Woodpeckers’ tools are not inexpensive. I bought most of my Woodpeckers layout tools years ago from Sears when they had coupons, or under Woodcraft’s Pinnacle brand.
So, if there’s a Woodpeckers tool I want to buy today, it’s usually because it’s either a luxury-type non-essential time-saver or performance-improver, or for tool review purposes.
Back in March, there was something I wanted to buy for use – their older-style saw gauge that sells for $100.
There was also something I wanted to try for ToolGuyd review purposes. Then there was something a reader asked about once. I found another item I wanted to review. And then one more.
When all was said and done, my order was painfully high-valued. The hit was to ToolGuyd’s wallet, not my own, but it still hurt a lot.
Less than a week after my order arrived, Woodpeckers had a deal of the day flash sale that would have saved me $20 on one of the tools I had just purchased.
I politely requested a price adjustment if, possible, and they said:
Unfortunately because it was a one day sale and the price was marked for limited quantities i would not be able to honor that sale pricing.
I do apologize.
I had thought they’d honor the price adjustment request, given the timing and value of my order, but I was understanding. $20 is still $20, and it was worth a shot.

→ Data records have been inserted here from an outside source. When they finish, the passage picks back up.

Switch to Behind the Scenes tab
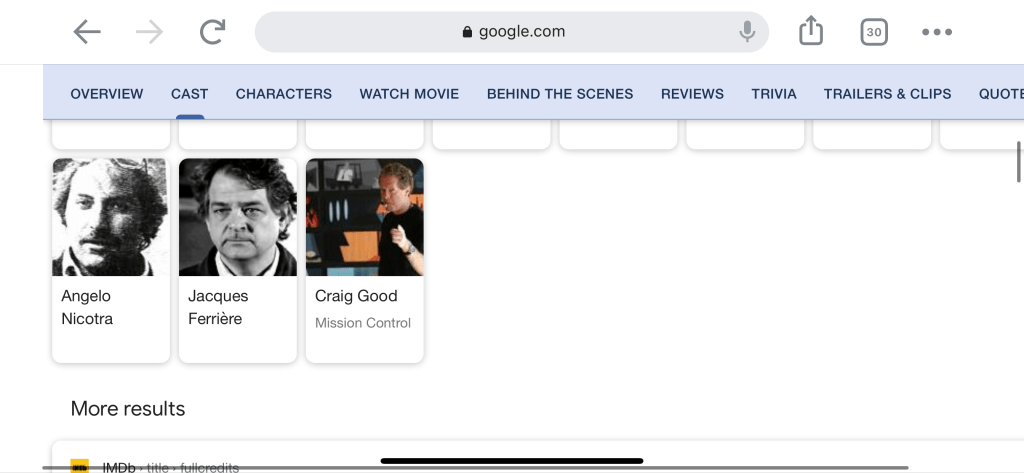The width and height of the screenshot is (1024, 473). 560,94
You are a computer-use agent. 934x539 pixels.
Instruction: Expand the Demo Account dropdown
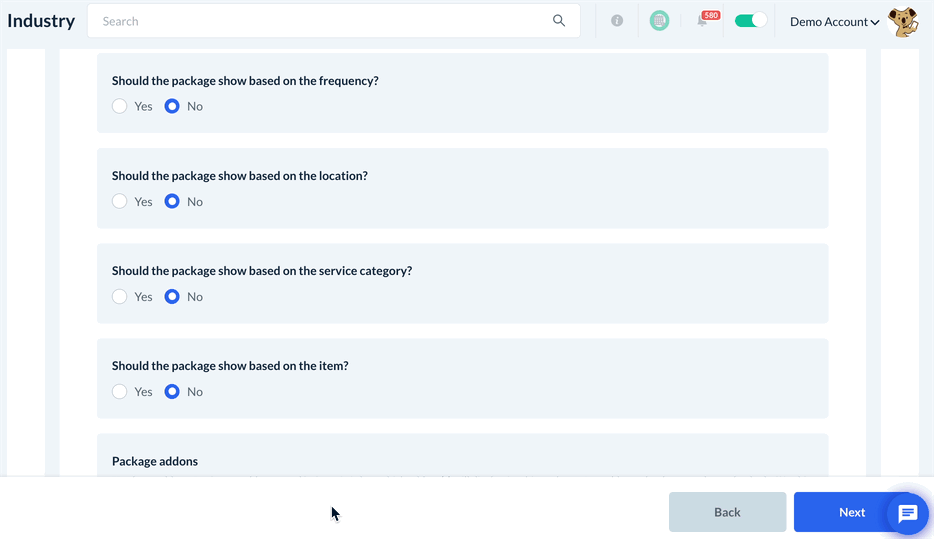pyautogui.click(x=834, y=22)
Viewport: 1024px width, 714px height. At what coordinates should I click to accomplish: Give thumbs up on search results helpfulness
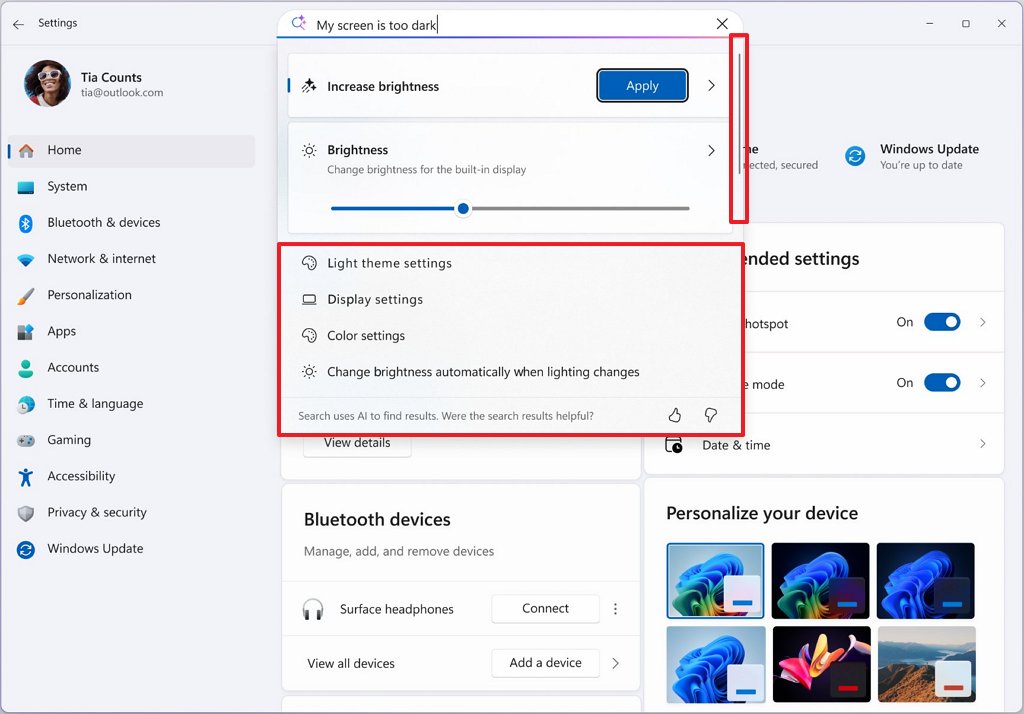(674, 414)
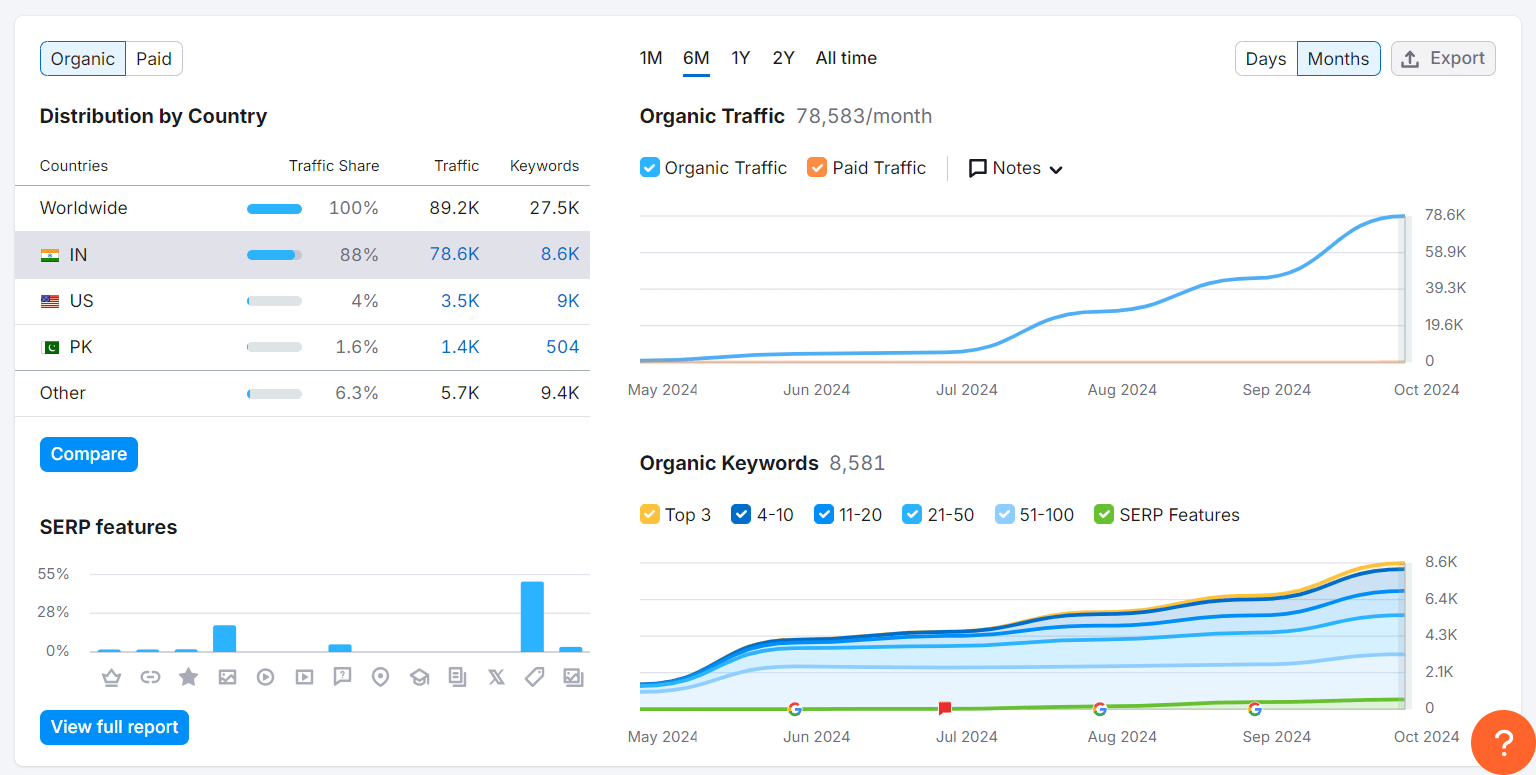Screen dimensions: 1536x775
Task: Open View full report
Action: (114, 727)
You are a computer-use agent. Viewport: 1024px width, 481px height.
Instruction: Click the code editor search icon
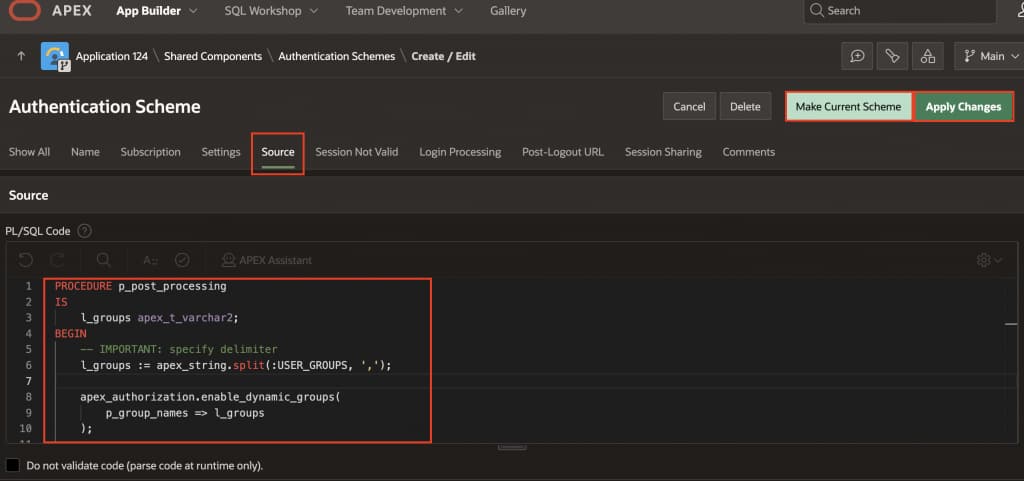[104, 260]
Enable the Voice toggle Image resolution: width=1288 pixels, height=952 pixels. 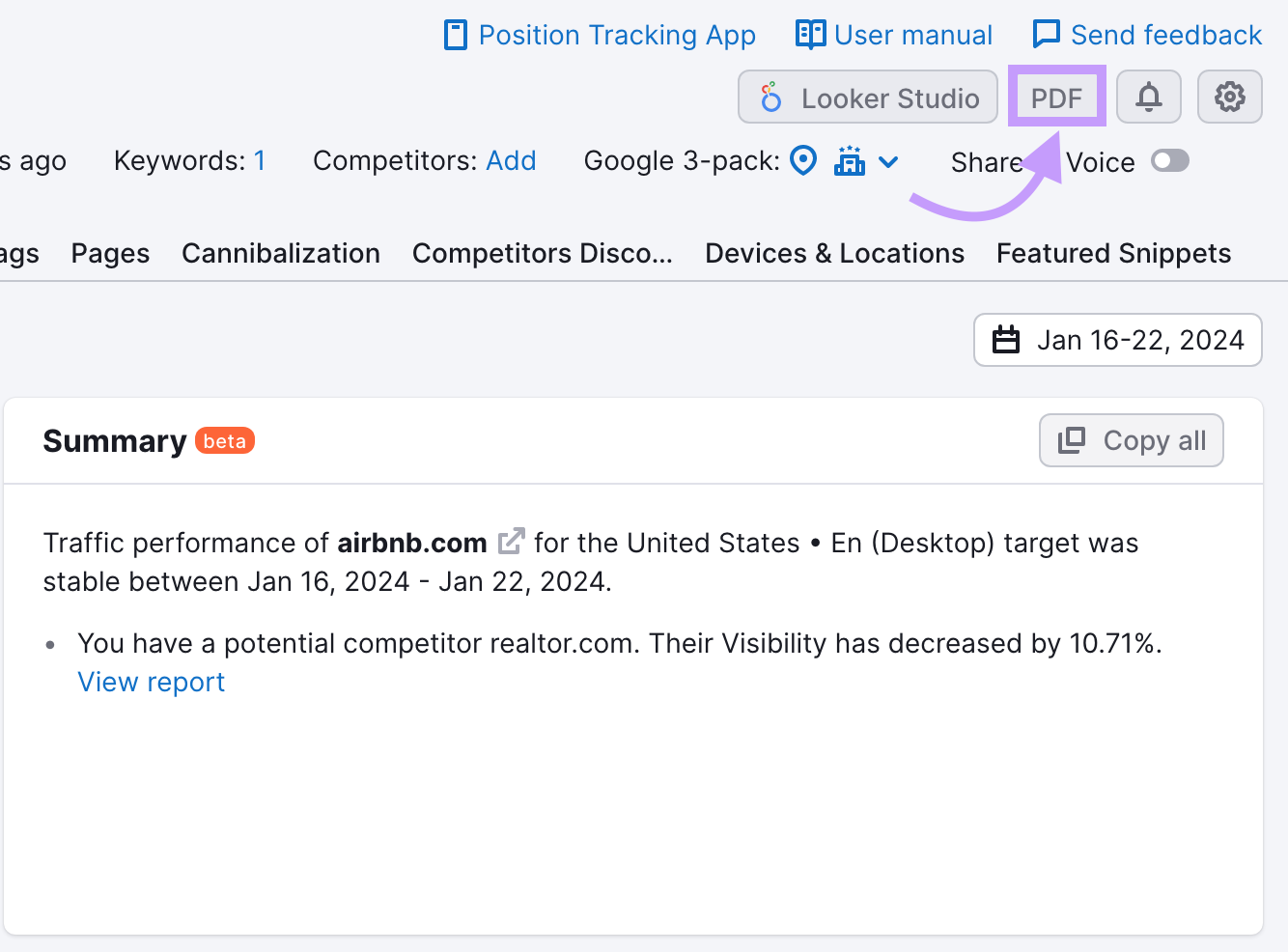click(x=1169, y=161)
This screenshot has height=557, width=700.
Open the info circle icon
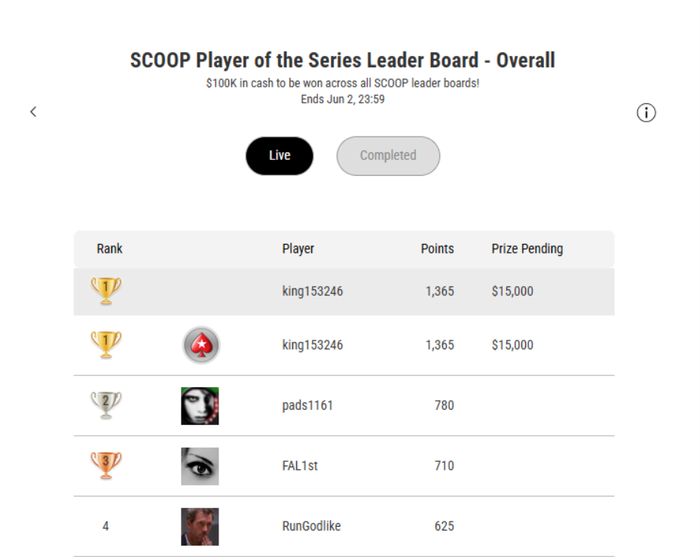click(x=646, y=112)
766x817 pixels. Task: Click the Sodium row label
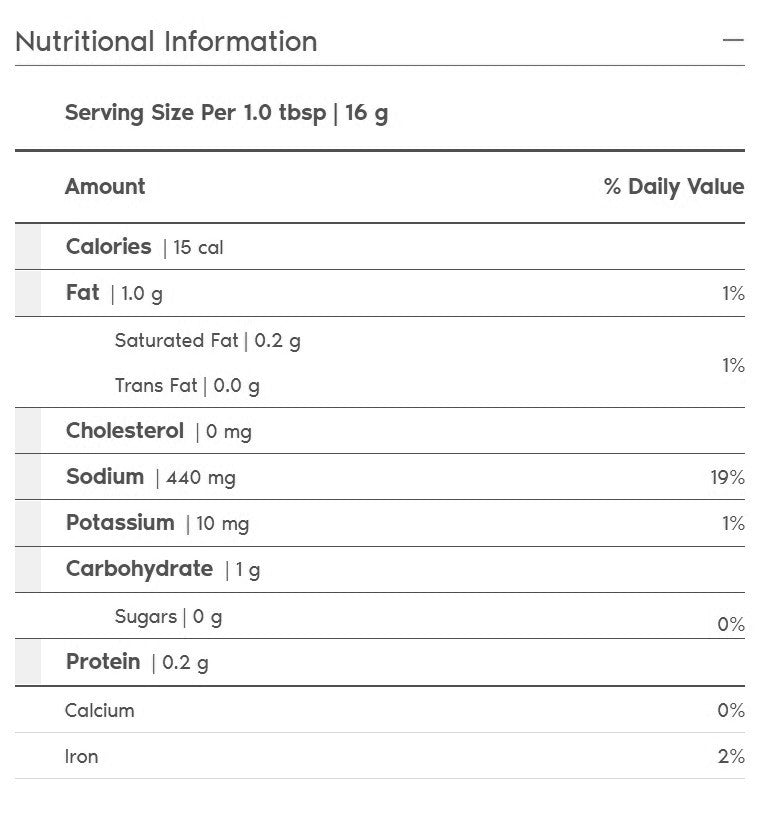pos(105,477)
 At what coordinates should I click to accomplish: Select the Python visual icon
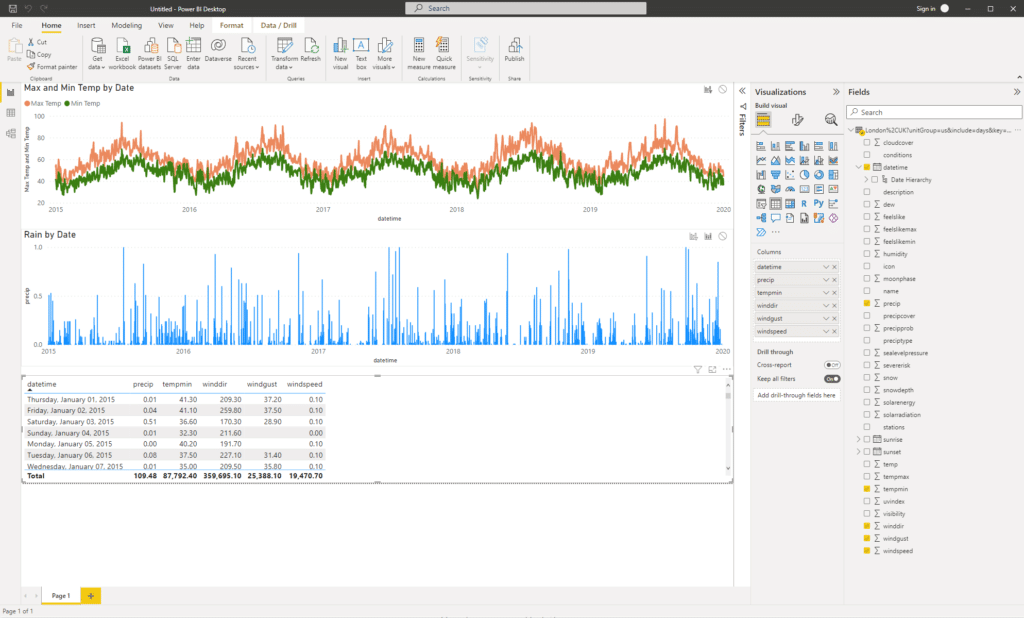tap(820, 203)
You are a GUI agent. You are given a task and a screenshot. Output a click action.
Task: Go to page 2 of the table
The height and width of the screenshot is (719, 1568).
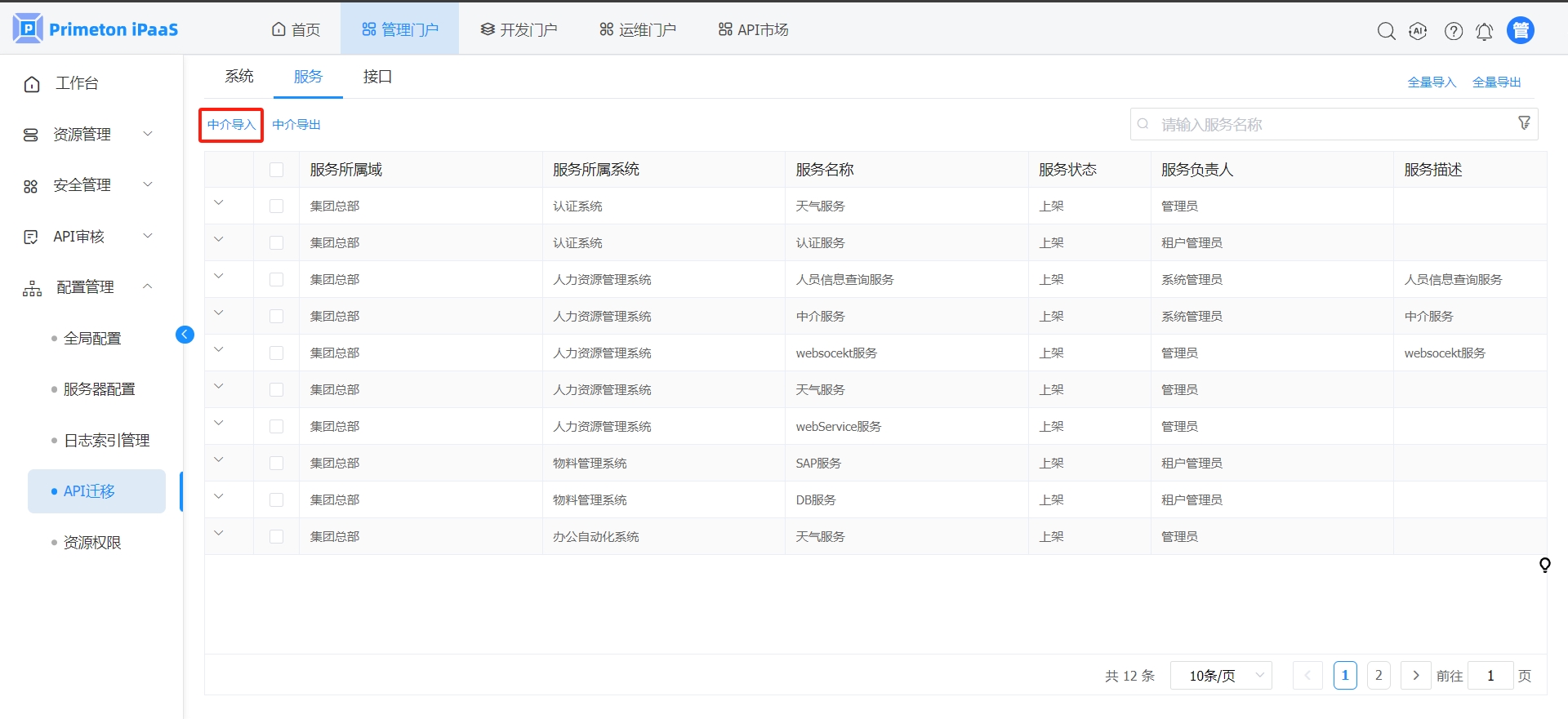[1379, 676]
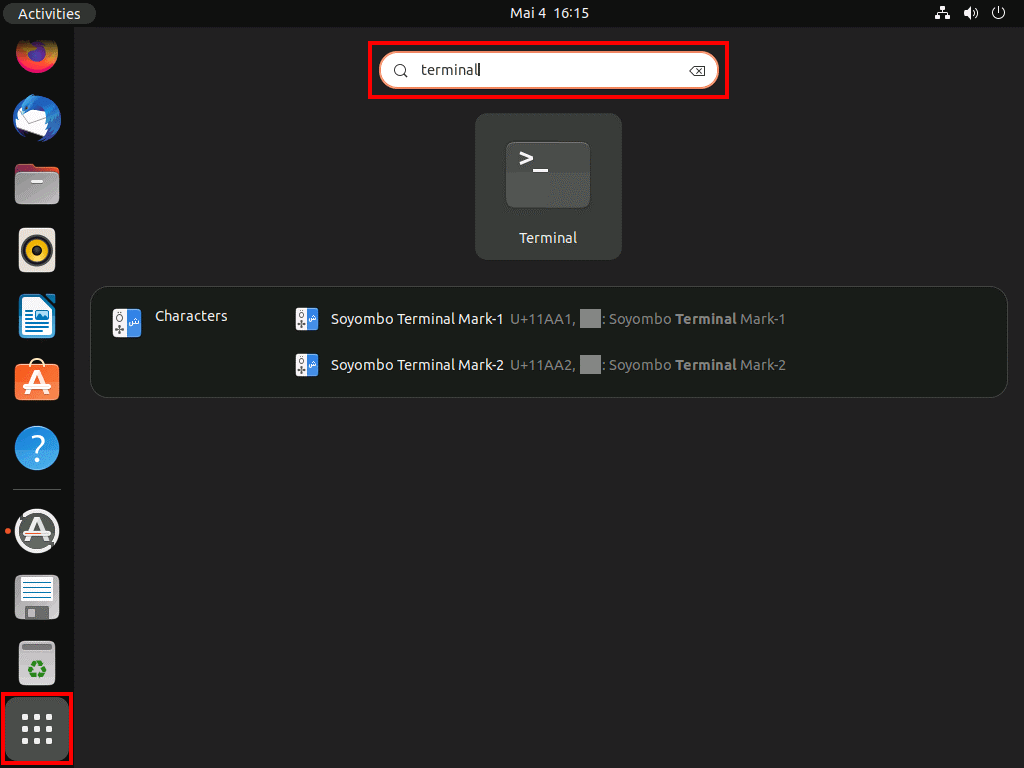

Since then, I have watched my emails from Woodpeckers very closely.
Woodpeckers has been extremely aggressive with their sales and discounts. For example, their Auto-Line drill guide was recently discounted to $200, which is less than its 2021 introductory price. This sale price was advertised as being $100 less than the drilling accessory’s regular price of $300.
I try not to hassle smaller companies about price adjustments, but it would still really suck if I bought that Woodpeckers Auto-Line drill guide at its regular price and it dropped by $100 a few days later.
Woodpeckers has had sales and discounts in the past, but they’ve usually been small. I don’t know why we’re seeing such huge flash sale discounts on some of their tools.
Adding to my frustration, Woodpeckers typically embeds pricing details within images in their email newsletters, such as the one shown here. The images disappear after a couple of months, leaving no trace of historical promotional pricing.
I see this as a very consumer-unfriendly tactic, and it was more forgivable when Woodpeckers wasn’t slashing prices with flash sales on such a now-regular basis.
Woodpeckers has shown that they can discount some of their products by as much as 30% – or more as in the case of the Auto-Line drill guide.
That saw gauge that I bought for $100? It was recently on sale for $70.
I will still buy Woodpeckers tools, both for project use (not so much anymore due to high pricing, long lead times, or both), and ToolGuyd review or exploration purposes, but probably not at their regular pricing again; I’ll wait for the flash sale.